Reads the counters, task-execution aggregates, and RT-scheduling flags with relaxed ordering, and computes the cumulative achievedHz from uptime. Safe to call from any thread; the dynamic fields are zero before run() starts.
Copy assignment is deleted — see copy constructor.
| void GameLoop::run | ( | ) |
Blocks the calling thread, running one cycle per period until stop() is called.
On Linux, raises the calling thread to SCHED_FIFO priority and locks all memory pages before entering the loop. Both steps fail gracefully with a warning when the process lacks the required privileges (e.g. not run as root and no CAP_SYS_NICE / CAP_IPC_LOCK).
| void GameLoop::setPeriod | ( | std::chrono::microseconds | period | ) |
Changes the cycle period while the loop is running.

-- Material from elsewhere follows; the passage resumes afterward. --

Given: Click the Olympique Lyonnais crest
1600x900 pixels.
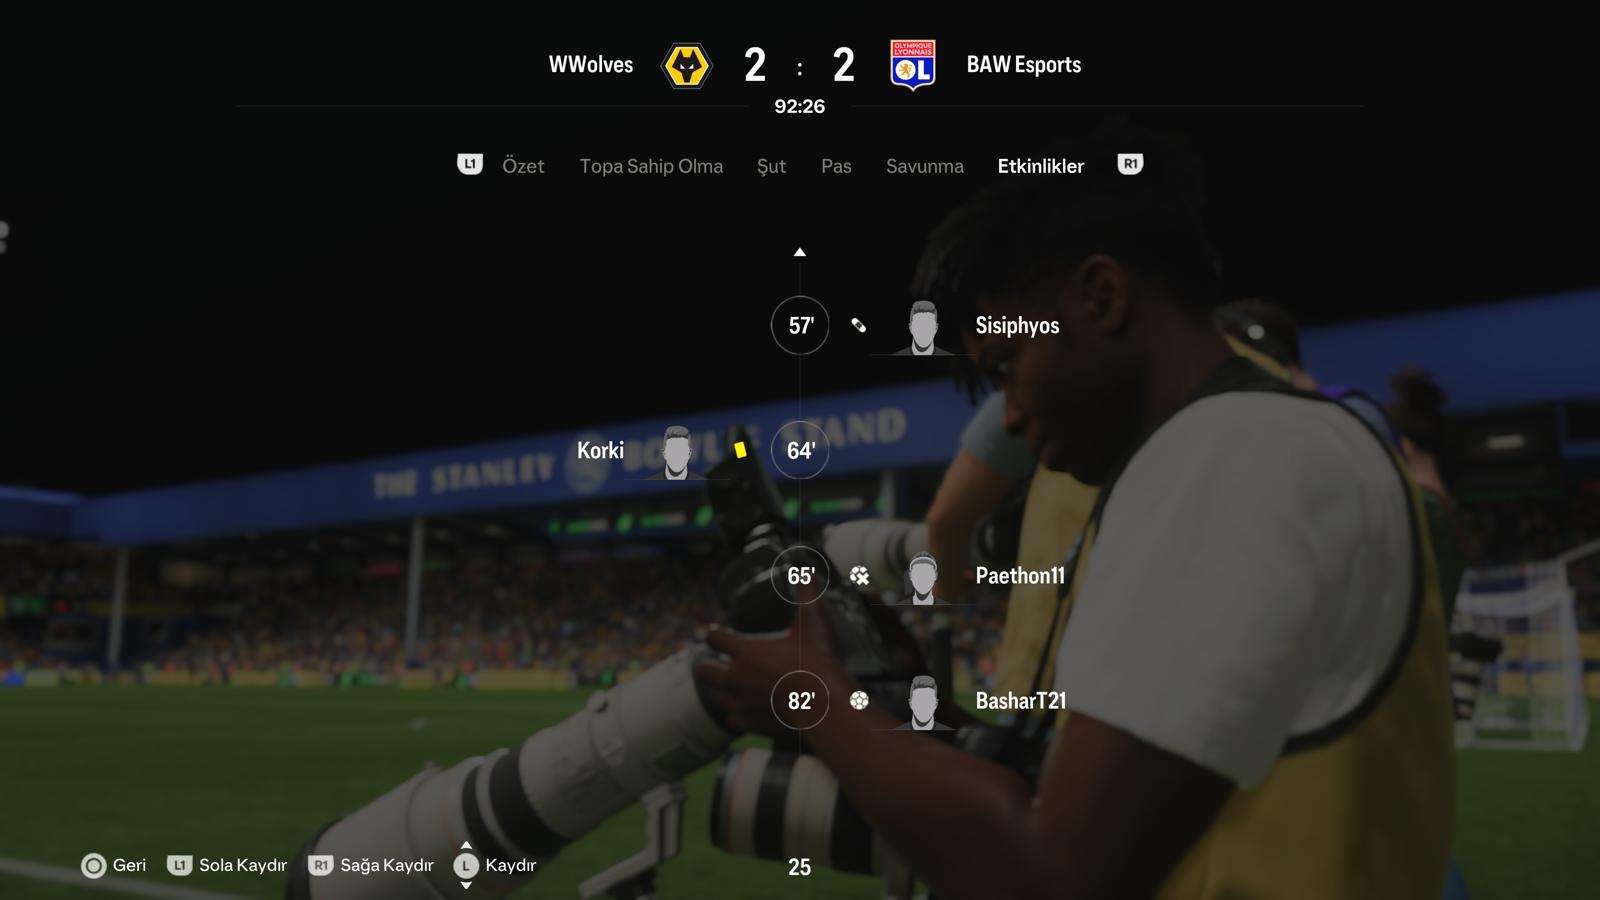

Stores the new period; the running loop picks it up on its next iteration and re-anchors the CyclicTimer's deadline grid to that instant (see CyclicTimer::setPeriod). Takes effect within one cycle. Safe to call from any thread — the store is a relaxed atomic and the RT loop is the only reader. Also updates the period reported by health().
Applying a change also starts a fresh health epoch: the loop resets its cumulative counters (executed/skipped cycles, task-time max/avg) and re-anchors the achievedHz baseline to that instant, so health() reflects only the new period. Without this the old, worse figures would linger and mask the improvement the change was meant to produce.
Changing the period only re-times the master cadence; it does not touch the process-data recorder ring or any drive-side watchdog. Raising the period toward a drive's PDO/SM watchdog window can fault that drive — the caller is responsible for choosing a sane value.
| period | New cycle period. Must be > 0 (validated by the caller). |
| uint64_t GameLoop::skippedCycles | ( | ) | const |
Returns the total number of cycles skipped since run() was called.
When a deadline is already past (an overrun or a scheduling stall — the latter routine on a non-RT OS), the timer skips the backlog and re-syncs to the grid rather than running missed cycles back-to-back (which would flood the bus with stale process data). This is the running total of cycles skipped that way — a nonzero, growing value means the loop is not meeting its period. Read via health() (GET /api/game-loop, the console Game Loop page). CycleContext::elapsed = executedCycles() + skippedCycles().
| void GameLoop::stop | ( | ) |
Signals the loop to stop after the current cycle completes.
Safe to call from a signal handler. run() returns within one period.